MCCAMMON: OK. So that's one scenario. Are there other situations you can think of, Andrea, where people might want to opt out of this child tax credit?
HSU: Yes. Well, another is specific to parents who are divorced who take turns claiming the children. Whoever claimed last year has probably already started getting the monthly payments. So if that parent isn't going to claim again this year, they should unenroll now.
MCCAMMON: And how does the age cutoff work? For these purposes, who's considered a child who's eligible?
HSU: So any child from birth to 17 is eligible. If your child turns 18 any time in 2021, they're not eligible. Now, if your child is turning six any time this year, the amount of credit actually drops a little bit. The IRS told me that the monthly payments going out should reflect how old your kids are. But if you have one who's turning six or 18 this year, you might just want to double check how much you got in the first payment.
MCCAMMON: And really quickly, if you want to opt out, how do you do it?
HSU: Well, it is a little complicated. You go on the IRS website.
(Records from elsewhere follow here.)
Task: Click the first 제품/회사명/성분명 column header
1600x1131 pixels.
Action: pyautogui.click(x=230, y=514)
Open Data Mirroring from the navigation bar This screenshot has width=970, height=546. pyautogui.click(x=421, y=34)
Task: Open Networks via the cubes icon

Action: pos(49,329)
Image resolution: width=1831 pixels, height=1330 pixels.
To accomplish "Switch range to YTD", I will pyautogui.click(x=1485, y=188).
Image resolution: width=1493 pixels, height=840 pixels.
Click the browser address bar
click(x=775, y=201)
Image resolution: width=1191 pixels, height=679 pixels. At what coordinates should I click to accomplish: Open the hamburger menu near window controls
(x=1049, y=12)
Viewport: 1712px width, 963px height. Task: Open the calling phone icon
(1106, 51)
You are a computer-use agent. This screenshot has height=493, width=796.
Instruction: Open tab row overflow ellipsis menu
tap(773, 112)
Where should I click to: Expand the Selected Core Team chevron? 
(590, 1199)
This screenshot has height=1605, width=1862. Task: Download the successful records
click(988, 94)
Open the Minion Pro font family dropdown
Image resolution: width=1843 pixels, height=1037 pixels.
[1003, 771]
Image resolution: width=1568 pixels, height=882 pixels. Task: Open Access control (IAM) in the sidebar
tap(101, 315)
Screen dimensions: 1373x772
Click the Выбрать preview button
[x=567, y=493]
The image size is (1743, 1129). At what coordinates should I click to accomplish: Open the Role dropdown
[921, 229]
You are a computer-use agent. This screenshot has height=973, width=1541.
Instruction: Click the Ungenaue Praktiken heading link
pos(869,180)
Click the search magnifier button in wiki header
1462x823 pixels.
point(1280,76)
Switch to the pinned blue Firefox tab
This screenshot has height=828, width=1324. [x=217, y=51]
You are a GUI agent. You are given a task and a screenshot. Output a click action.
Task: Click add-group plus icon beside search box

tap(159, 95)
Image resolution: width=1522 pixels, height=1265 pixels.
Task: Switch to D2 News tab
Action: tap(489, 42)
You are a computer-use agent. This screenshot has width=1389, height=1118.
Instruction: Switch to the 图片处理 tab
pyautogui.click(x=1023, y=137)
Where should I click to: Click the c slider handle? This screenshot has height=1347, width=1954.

Just Google IRS child tax credit. You see a button called manage payments. Then you have to create this account on this app. You need to scan an ID and also scan your face. It's kind of glitchy, so you have to be patient. But here's another thing. If you're married and filing jointly, both parents need to opt out. If only one parent does it, you'll still get half the payment. And don't forget to enroll by Monday if you don't want the August one.
MCCAMMON: All right. That's NPR's Andrea Hsu. Thank you.